Des lecteurs adultes et responsables
Oui, ce livre sera en vente dans les librairies Payot : notre mission est de favoriser l’accès à tous les livres pour tous les lecteurs. Nous considérons les lecteurs comme adultes et responsables, et capables de se faire une opinion par eux-mêmes. Nous n’avons ni à pratiquer la censure, ni à nous substituer à la loi : si un livre n’est pas interdit, sur quelle base nous arrogerions-nous le droit de nous constituer en directeurs des consciences ? Le mettre ainsi à disposition de nos clients ne signifie pas pour autant en partager les thèses.
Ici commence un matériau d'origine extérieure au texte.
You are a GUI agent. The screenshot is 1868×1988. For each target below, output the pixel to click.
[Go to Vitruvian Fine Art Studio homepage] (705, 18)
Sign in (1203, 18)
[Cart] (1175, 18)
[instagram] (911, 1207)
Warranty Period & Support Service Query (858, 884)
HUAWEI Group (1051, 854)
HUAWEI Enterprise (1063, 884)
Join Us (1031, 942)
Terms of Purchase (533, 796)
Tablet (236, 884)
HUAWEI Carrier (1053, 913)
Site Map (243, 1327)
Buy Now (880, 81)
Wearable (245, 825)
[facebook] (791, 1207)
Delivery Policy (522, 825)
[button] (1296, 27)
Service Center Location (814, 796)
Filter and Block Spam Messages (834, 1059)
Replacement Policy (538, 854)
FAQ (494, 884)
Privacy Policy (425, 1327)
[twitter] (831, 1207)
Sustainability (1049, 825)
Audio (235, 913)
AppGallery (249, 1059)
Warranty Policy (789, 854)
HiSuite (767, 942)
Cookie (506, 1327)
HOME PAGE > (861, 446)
C’est donner à chacun la possibilité de se faire sa propre opinion, en ayant accès au texte dans son intégralité.

Dédramatiser n’est pas minimiser
La lecture de l’intégralité du texte permet d’une part de remettre les choses dans leur contexte, d’autre part de vérifier dans quelle mesure les soi-disant « extraits » publiés sur le site de La Règle du Jeu se retrouvent bien in extenso dans la version finale publiée. Le livre de Yann Moix comporte 266 pages et est constitué de 26 chapitres, dont un seul est consacré à la Suisse. S’il est bien titré « Je hais la Suisse », sa teneur en est toutefois beaucoup moins virulente que ce qui a été publié le 31 janvier. Yann Moix y tient bien des propos virulents contre la Suisse, mais pas contre les Suisses, contrairement à ce que son interview au Matin pouvait laisser penser. Les propos restent critiques, mais l’injure et l’insulte directes sont nettement atténuées dans le livre. Il termine le chapitre (pp. 218 et 219) en reconnaissant avoir volontairement provoqué un buzz de façon à prouver ses dires sur ce qu’il appelle « la meute ». Tout cela serait donc simple provocation destinée à faire réagir. On doit reconnaître que, de ce côté-là, ce fut réussi.
Mais on ne peut pas en dire autant du livre lui-même : la lecture des vingt-cinq autres chapitres est édifiante. Car le chapitre 22 consacré à la Suisse n’est ni plus ni moins crédible que le reste : l’ensemble est affligeant d’interprétations historiques erronées, de distorsions de la réalité, d’arguments contestables, de conclusions fallacieuses. Si Yann Moix s’érige en avocat de Roman Polanski, alors ce dernier est bien mal défendu !

Le rôle de prescripteur du libraire
Par principe, nous ne critiquons jamais un livre négativement. En règle générale, nous choisissons de défendre et promouvoir les livres que nous avons aimés ou trouvés intéressants, mais nous n’attaquons pas ceux que nous n’aimons pas : ceci est du ressort des critiques littéraires. La Meute constitue donc bel et bien une exception, la critique négative étant justifiée par la provocation stupide et déplacée de l’auteur, son dénigrement outrancier de la Suisse dans sa « campagne de promotion ». Cela méritait, à nos yeux, une prise de position sans ambiguïté.

Gagner de l’argent avec ce livre ?
Vendre ce livre ne signifie pas pour autant en faire la promotion, ni accepter de gagner de l’argent avec lui. S’il sera bien en vente dans les librairies Payot, il ne bénéficiera d’aucune mise en avant : ni vitrine, ni piles sur les tables. Il sera simplement présent dans le rayon « Actualité », accompagné de ce communiqué de presse. Par ailleurs, nous avons décidé de reverser la totalité des marges dégagées par les ventes de ce livre à une fondation de notre choix, en l’occurrence la Fondation Théodora (www.theodora.org), dont la vocation est d’apporter aux enfants hospitalisés un peu de rêve dans leur quotidien de petits malades.